◆ **Work to be completed**: Reproduce the following data verbatim, line for line.

□ □ □ □ □ □ □

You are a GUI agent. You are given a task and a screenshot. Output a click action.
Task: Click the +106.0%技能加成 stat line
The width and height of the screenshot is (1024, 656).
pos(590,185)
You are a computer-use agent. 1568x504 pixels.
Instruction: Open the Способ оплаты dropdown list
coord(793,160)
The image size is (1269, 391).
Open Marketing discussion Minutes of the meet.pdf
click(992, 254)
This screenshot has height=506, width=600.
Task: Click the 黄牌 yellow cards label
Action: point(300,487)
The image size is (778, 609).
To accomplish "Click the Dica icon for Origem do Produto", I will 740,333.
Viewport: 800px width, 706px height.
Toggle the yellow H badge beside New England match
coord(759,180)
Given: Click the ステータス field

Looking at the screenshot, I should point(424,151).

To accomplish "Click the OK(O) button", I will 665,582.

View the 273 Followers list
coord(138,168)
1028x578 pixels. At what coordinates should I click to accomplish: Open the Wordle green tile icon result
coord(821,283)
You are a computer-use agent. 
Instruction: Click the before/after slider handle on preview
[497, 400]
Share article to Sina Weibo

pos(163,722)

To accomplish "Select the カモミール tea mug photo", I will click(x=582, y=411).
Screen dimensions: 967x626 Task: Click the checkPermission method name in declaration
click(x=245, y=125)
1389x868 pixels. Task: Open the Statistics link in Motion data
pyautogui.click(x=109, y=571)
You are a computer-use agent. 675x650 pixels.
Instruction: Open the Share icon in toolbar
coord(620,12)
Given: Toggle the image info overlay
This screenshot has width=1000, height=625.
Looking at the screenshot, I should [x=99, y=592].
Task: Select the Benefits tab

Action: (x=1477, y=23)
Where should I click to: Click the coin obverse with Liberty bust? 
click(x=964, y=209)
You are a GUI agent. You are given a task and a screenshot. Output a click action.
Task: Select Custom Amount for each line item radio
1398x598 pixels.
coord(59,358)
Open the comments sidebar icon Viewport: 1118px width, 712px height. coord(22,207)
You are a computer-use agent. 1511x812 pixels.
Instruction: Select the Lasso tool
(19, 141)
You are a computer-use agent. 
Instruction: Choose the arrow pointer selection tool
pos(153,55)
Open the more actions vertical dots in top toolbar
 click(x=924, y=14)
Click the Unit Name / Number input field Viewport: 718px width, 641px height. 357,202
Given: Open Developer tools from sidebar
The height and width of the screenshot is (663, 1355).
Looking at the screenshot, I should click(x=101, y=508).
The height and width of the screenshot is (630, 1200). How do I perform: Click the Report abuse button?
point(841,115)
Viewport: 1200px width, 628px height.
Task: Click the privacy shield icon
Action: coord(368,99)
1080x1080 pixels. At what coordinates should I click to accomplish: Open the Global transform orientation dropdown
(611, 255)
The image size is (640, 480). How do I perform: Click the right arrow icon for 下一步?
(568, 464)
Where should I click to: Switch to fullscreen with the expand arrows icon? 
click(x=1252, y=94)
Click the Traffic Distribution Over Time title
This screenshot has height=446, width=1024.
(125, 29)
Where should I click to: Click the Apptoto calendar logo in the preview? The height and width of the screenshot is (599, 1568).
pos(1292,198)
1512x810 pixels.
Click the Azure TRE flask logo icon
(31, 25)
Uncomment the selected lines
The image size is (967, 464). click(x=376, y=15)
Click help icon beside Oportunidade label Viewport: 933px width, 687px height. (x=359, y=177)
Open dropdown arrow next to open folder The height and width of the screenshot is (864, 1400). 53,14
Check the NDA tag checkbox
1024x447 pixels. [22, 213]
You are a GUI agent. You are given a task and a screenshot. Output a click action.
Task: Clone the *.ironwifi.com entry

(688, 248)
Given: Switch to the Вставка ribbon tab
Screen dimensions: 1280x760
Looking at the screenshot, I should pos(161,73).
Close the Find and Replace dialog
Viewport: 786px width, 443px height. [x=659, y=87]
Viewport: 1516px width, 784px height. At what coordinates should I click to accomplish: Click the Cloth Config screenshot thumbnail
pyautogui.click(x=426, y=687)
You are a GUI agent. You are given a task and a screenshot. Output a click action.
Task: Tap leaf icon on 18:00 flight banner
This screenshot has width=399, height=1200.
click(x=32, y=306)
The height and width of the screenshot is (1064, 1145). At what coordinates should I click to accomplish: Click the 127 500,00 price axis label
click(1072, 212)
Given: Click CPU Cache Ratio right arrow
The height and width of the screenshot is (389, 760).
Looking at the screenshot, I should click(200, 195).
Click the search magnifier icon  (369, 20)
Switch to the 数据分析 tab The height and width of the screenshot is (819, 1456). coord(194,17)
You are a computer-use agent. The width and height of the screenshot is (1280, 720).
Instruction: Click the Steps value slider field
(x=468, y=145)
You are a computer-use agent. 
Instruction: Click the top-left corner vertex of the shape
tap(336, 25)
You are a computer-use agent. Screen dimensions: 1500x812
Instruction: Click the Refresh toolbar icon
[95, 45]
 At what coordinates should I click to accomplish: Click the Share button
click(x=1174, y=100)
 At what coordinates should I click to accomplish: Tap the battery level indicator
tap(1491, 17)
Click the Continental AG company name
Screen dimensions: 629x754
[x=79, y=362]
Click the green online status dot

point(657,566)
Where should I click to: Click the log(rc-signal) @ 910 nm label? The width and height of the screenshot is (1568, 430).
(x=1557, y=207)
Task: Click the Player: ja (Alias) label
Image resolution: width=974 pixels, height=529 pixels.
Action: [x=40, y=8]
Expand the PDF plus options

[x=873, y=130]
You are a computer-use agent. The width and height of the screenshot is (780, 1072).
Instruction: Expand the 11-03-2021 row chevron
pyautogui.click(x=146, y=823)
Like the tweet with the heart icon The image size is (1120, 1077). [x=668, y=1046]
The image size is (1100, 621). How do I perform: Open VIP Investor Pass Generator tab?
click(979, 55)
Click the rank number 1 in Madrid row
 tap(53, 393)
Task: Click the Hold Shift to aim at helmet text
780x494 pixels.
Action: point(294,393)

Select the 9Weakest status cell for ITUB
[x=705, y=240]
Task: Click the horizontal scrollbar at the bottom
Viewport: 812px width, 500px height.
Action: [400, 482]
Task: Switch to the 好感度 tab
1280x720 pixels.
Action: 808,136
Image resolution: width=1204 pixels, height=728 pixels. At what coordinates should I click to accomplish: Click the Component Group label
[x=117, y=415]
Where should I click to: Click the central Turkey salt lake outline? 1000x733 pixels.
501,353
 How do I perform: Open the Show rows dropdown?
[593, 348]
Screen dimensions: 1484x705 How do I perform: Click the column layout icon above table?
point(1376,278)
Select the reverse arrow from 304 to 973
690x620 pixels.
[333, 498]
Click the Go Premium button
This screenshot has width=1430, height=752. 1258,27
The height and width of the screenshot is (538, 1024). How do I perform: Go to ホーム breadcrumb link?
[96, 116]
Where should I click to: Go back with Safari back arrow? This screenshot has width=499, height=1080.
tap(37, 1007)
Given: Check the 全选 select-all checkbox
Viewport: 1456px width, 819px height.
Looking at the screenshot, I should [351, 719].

□ □ □ □ □ □ □

◆ **Result of the exercise**:
You are a GUI agent. You are given a task and a screenshot. Output a click action.
Task: Click the +106.0%技能加成 stat line
The width and height of the screenshot is (1024, 656).
pos(590,185)
You are a computer-use agent. 1568x504 pixels.
Instruction: Open the Способ оплаты dropdown list
coord(793,160)
The image size is (1269, 391).
Open Marketing discussion Minutes of the meet.pdf
click(992, 254)
This screenshot has height=506, width=600.
Task: Click the 黄牌 yellow cards label
Action: point(300,487)
The image size is (778, 609).
To accomplish "Click the Dica icon for Origem do Produto", I will 740,333.
Viewport: 800px width, 706px height.
Toggle the yellow H badge beside New England match
coord(759,180)
Given: Click the ステータス field

Looking at the screenshot, I should point(424,151).

To accomplish "Click the OK(O) button", I will 665,582.

View the 273 Followers list
coord(138,168)
1028x578 pixels. At what coordinates should I click to accomplish: Open the Wordle green tile icon result
coord(821,283)
You are a computer-use agent. 
Instruction: Click the before/after slider handle on preview
[497, 400]
Share article to Sina Weibo

pos(163,722)

To accomplish "Select the カモミール tea mug photo", I will click(x=582, y=411).
Screen dimensions: 967x626 Task: Click the checkPermission method name in declaration
click(x=245, y=125)
1389x868 pixels. Task: Open the Statistics link in Motion data
pyautogui.click(x=109, y=571)
You are a computer-use agent. 675x650 pixels.
Instruction: Open the Share icon in toolbar
coord(620,12)
Given: Toggle the image info overlay
This screenshot has width=1000, height=625.
Looking at the screenshot, I should [x=99, y=592].
Task: Select the Benefits tab

Action: (x=1477, y=23)
Where should I click to: Click the coin obverse with Liberty bust? 
click(x=964, y=209)
You are a GUI agent. You are given a task and a screenshot. Output a click action.
Task: Select Custom Amount for each line item radio
1398x598 pixels.
coord(59,358)
Open the comments sidebar icon Viewport: 1118px width, 712px height. coord(22,207)
You are a computer-use agent. 1511x812 pixels.
Instruction: Select the Lasso tool
(19, 141)
You are a computer-use agent. 
Instruction: Choose the arrow pointer selection tool
pos(153,55)
Open the more actions vertical dots in top toolbar
 click(x=924, y=14)
Click the Unit Name / Number input field Viewport: 718px width, 641px height. 357,202
Given: Open Developer tools from sidebar
The height and width of the screenshot is (663, 1355).
Looking at the screenshot, I should click(x=101, y=508).
The height and width of the screenshot is (630, 1200). How do I perform: Click the Report abuse button?
point(841,115)
Viewport: 1200px width, 628px height.
Task: Click the privacy shield icon
Action: coord(368,99)
1080x1080 pixels. At what coordinates should I click to accomplish: Open the Global transform orientation dropdown
(611, 255)
The image size is (640, 480). How do I perform: Click the right arrow icon for 下一步?
(568, 464)
Where should I click to: Switch to fullscreen with the expand arrows icon? 
click(x=1252, y=94)
Click the Traffic Distribution Over Time title
This screenshot has height=446, width=1024.
(125, 29)
Where should I click to: Click the Apptoto calendar logo in the preview? The height and width of the screenshot is (599, 1568).
pos(1292,198)
1512x810 pixels.
Click the Azure TRE flask logo icon
(31, 25)
Uncomment the selected lines
The image size is (967, 464). click(x=376, y=15)
Click help icon beside Oportunidade label Viewport: 933px width, 687px height. (x=359, y=177)
Open dropdown arrow next to open folder The height and width of the screenshot is (864, 1400). 53,14
Check the NDA tag checkbox
1024x447 pixels. [22, 213]
You are a GUI agent. You are given a task and a screenshot. Output a click action.
Task: Clone the *.ironwifi.com entry

(688, 248)
Given: Switch to the Вставка ribbon tab
Screen dimensions: 1280x760
Looking at the screenshot, I should pos(161,73).
Close the Find and Replace dialog
Viewport: 786px width, 443px height. [x=659, y=87]
Viewport: 1516px width, 784px height. At what coordinates should I click to accomplish: Click the Cloth Config screenshot thumbnail
pyautogui.click(x=426, y=687)
You are a GUI agent. You are given a task and a screenshot. Output a click action.
Task: Tap leaf icon on 18:00 flight banner
This screenshot has width=399, height=1200.
click(x=32, y=306)
The height and width of the screenshot is (1064, 1145). At what coordinates should I click to accomplish: Click the 127 500,00 price axis label
click(1072, 212)
Given: Click CPU Cache Ratio right arrow
The height and width of the screenshot is (389, 760).
Looking at the screenshot, I should click(200, 195).
Click the search magnifier icon  (369, 20)
Switch to the 数据分析 tab The height and width of the screenshot is (819, 1456). coord(194,17)
You are a computer-use agent. The width and height of the screenshot is (1280, 720).
Instruction: Click the Steps value slider field
(x=468, y=145)
You are a computer-use agent. 
Instruction: Click the top-left corner vertex of the shape
tap(336, 25)
You are a computer-use agent. Screen dimensions: 1500x812
Instruction: Click the Refresh toolbar icon
[95, 45]
 At what coordinates should I click to accomplish: Click the Share button
click(x=1174, y=100)
 At what coordinates should I click to accomplish: Tap the battery level indicator
tap(1491, 17)
Click the Continental AG company name
Screen dimensions: 629x754
[x=79, y=362]
Click the green online status dot

point(657,566)
Where should I click to: Click the log(rc-signal) @ 910 nm label? The width and height of the screenshot is (1568, 430).
(x=1557, y=207)
Task: Click the Player: ja (Alias) label
Image resolution: width=974 pixels, height=529 pixels.
Action: [x=40, y=8]
Expand the PDF plus options

[x=873, y=130]
You are a computer-use agent. The width and height of the screenshot is (780, 1072).
Instruction: Expand the 11-03-2021 row chevron
pyautogui.click(x=146, y=823)
Like the tweet with the heart icon The image size is (1120, 1077). [x=668, y=1046]
The image size is (1100, 621). How do I perform: Open VIP Investor Pass Generator tab?
click(979, 55)
Click the rank number 1 in Madrid row
 tap(53, 393)
Task: Click the Hold Shift to aim at helmet text
780x494 pixels.
Action: point(294,393)

Select the 9Weakest status cell for ITUB
[x=705, y=240]
Task: Click the horizontal scrollbar at the bottom
Viewport: 812px width, 500px height.
Action: [400, 482]
Task: Switch to the 好感度 tab
1280x720 pixels.
Action: 808,136
Image resolution: width=1204 pixels, height=728 pixels. At what coordinates should I click to accomplish: Click the Component Group label
[x=117, y=415]
Where should I click to: Click the central Turkey salt lake outline? 1000x733 pixels.
501,353
 How do I perform: Open the Show rows dropdown?
[593, 348]
Screen dimensions: 1484x705 How do I perform: Click the column layout icon above table?
point(1376,278)
Select the reverse arrow from 304 to 973
690x620 pixels.
[333, 498]
Click the Go Premium button
This screenshot has width=1430, height=752. 1258,27
The height and width of the screenshot is (538, 1024). How do I perform: Go to ホーム breadcrumb link?
[96, 116]
Where should I click to: Go back with Safari back arrow? This screenshot has width=499, height=1080.
tap(37, 1007)
Given: Check the 全选 select-all checkbox
Viewport: 1456px width, 819px height.
Looking at the screenshot, I should [351, 719].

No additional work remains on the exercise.